COVID-19 em PERNAMBUCO

Restrições para eventos valem até esta terça (1º); Governo deve anunciar novas medidas

Infectologistas analisam medidas de controle

Setor de eventos e alimentação estão com medidas restritivas no EstadoSetor de eventos e alimentação estão com medidas restritivas no Estado - Foto: Ed Machado/Folha de Pernambuco

Vale até esta terça-feira (1º) o período de proibição de eventos públicos e privados referentes aos dias de Carnaval. Desde a última sexta, por determinação do Governo do Estado, estão proibidas a realização de festas, bailes, shows e desfiles de blocos e troças. A medida foi tomada com o objetivo de reduzir a transmissão do novo coronavírus.
 
Também hoje, encerra-se a validade das restrições mais recentes em relação ao funcionamento do setor de eventos. Desde o último dia 9, o limite de capacidade de público foi reduzido de 3 mil para 500 pessoas, em lugares abertos, e de mil para 300 participantes, em locais fechados. Além disso, em festas com mais de 300 pessoas, há a exigência de apresentação de teste negativo para a Covid-19 e do passaporte vacinal. Já os eventos corporativos, considerados "não festivos", podem, até então, contar com até 1.500 participantes.
 
A expectativa é de que ainda hoje o Governo de Pernambuco anuncie se haverá manutenção das medidas restritivas ou se elas serão flexibilizadas.

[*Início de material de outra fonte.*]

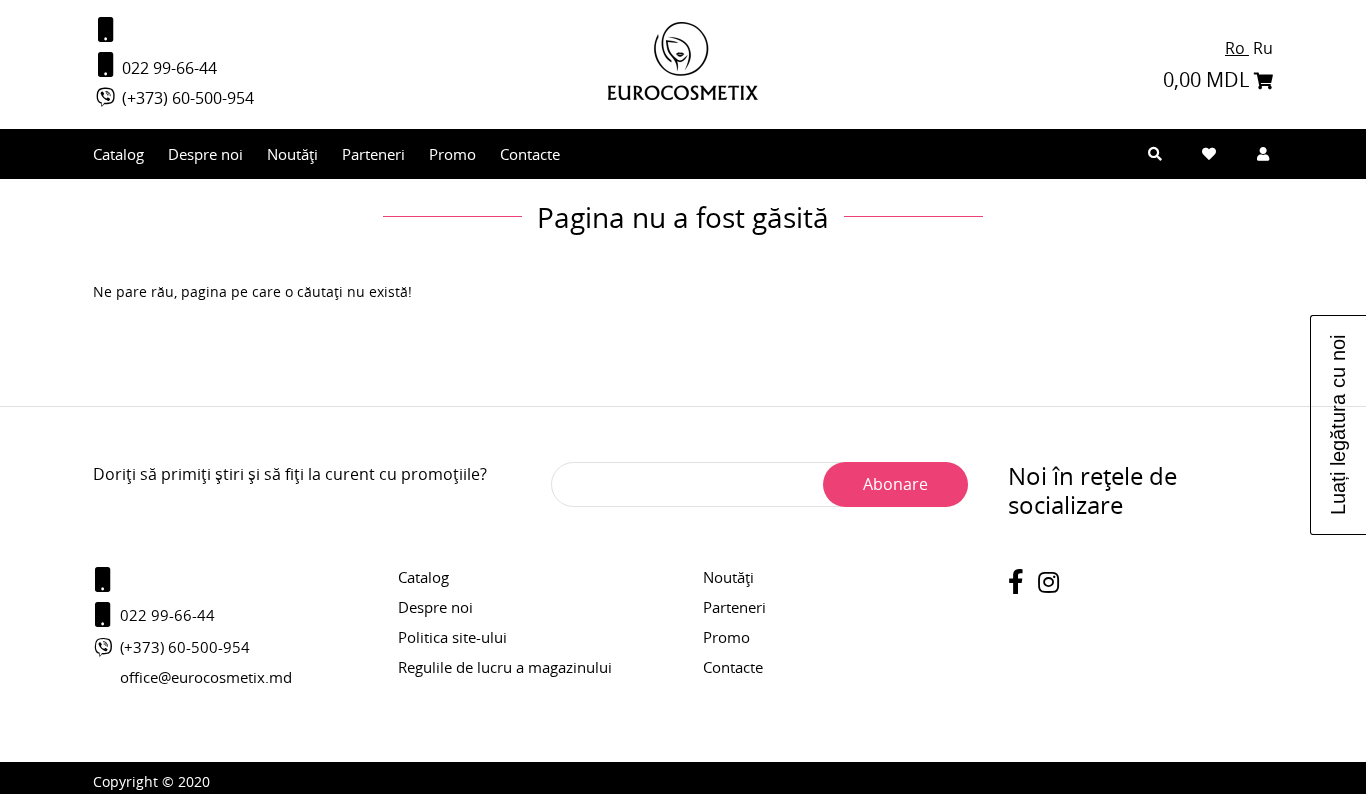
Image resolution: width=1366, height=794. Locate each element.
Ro (1237, 48)
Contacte (530, 154)
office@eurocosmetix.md (206, 677)
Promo (452, 154)
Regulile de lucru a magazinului (505, 667)
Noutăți (292, 154)
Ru (1263, 48)
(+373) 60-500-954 (186, 98)
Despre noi (205, 154)
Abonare (895, 484)
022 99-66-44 (167, 68)
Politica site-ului (452, 637)
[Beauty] (683, 94)
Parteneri (373, 154)
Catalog (118, 154)
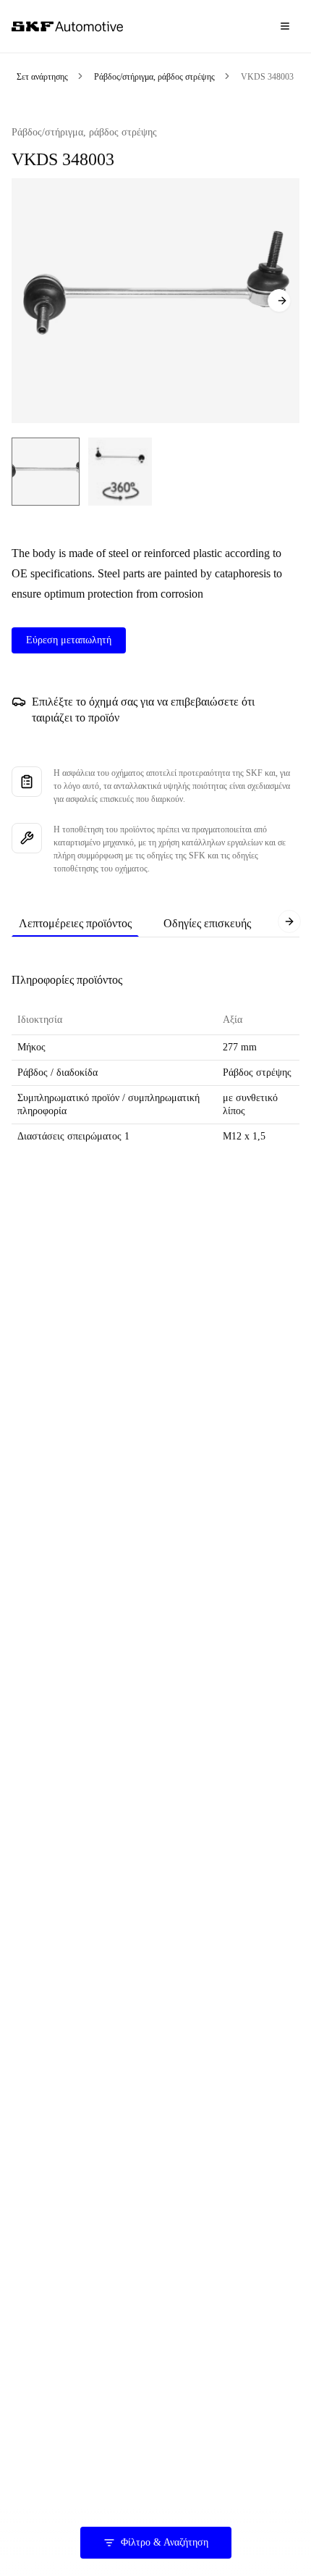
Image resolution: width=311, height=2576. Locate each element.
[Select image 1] (46, 472)
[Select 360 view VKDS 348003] (120, 472)
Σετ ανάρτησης (42, 77)
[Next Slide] (279, 300)
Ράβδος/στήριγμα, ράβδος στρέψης (154, 77)
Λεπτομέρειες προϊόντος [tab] (75, 923)
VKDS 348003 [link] (267, 77)
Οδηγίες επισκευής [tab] (207, 923)
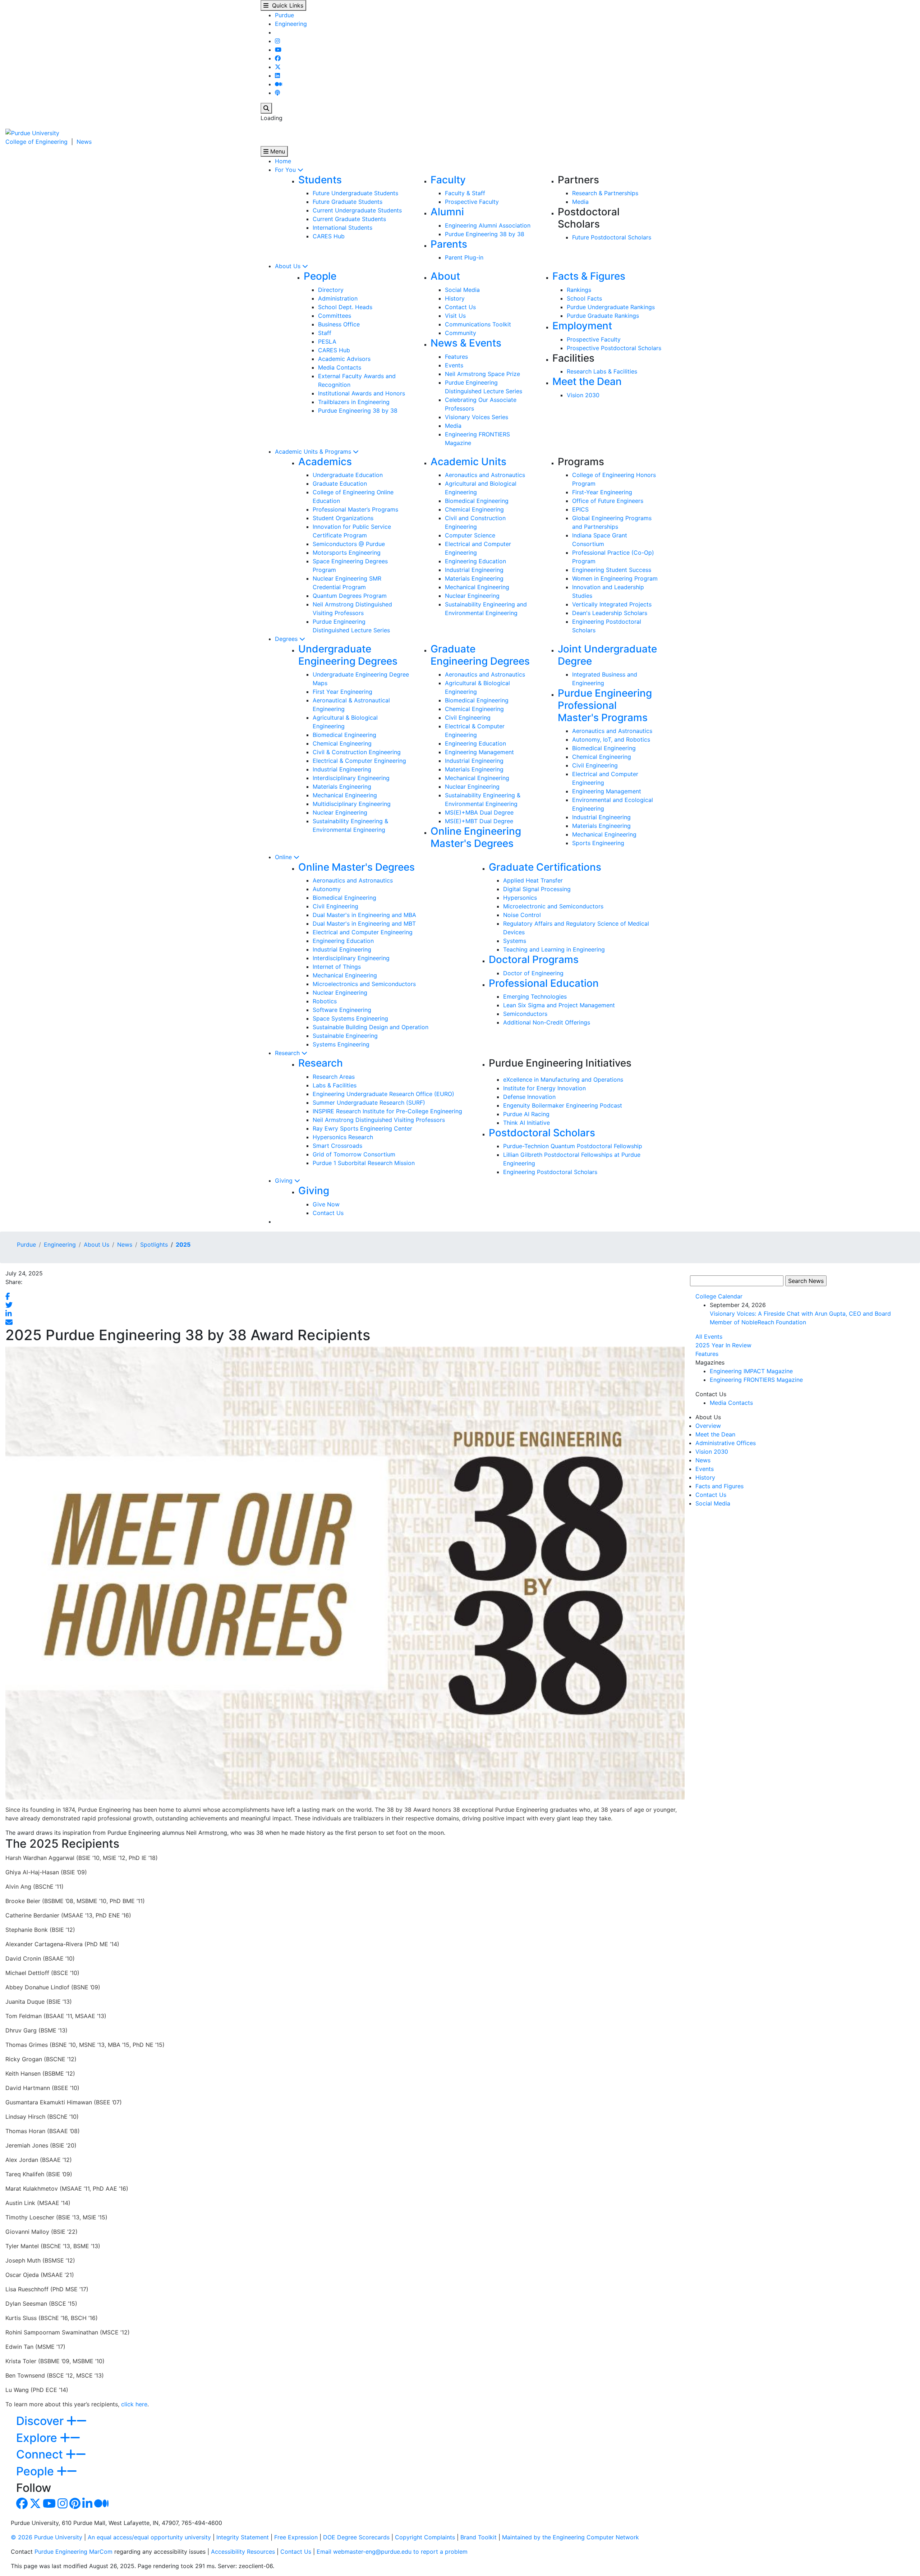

Ontem, o Comitê de Enfrentamento à Covid-19 se reuniu para avaliar o cenário epidemiológico no Estado. “Analisamos a redução dos quadros de internações e de mortes em decorrência da doença. O nosso trabalho de acompanhamento é permanente, bem como as ações para aceleração da vacinação, nossa principal aliada para preservar vidas”, declarou o governador Paulo Câmara em rede social. Entre os secretários estaduais que participaram da reunião estavam André Longo (Saúde), Décio Padilha (Fazenda) e José Neto (Casa Civil).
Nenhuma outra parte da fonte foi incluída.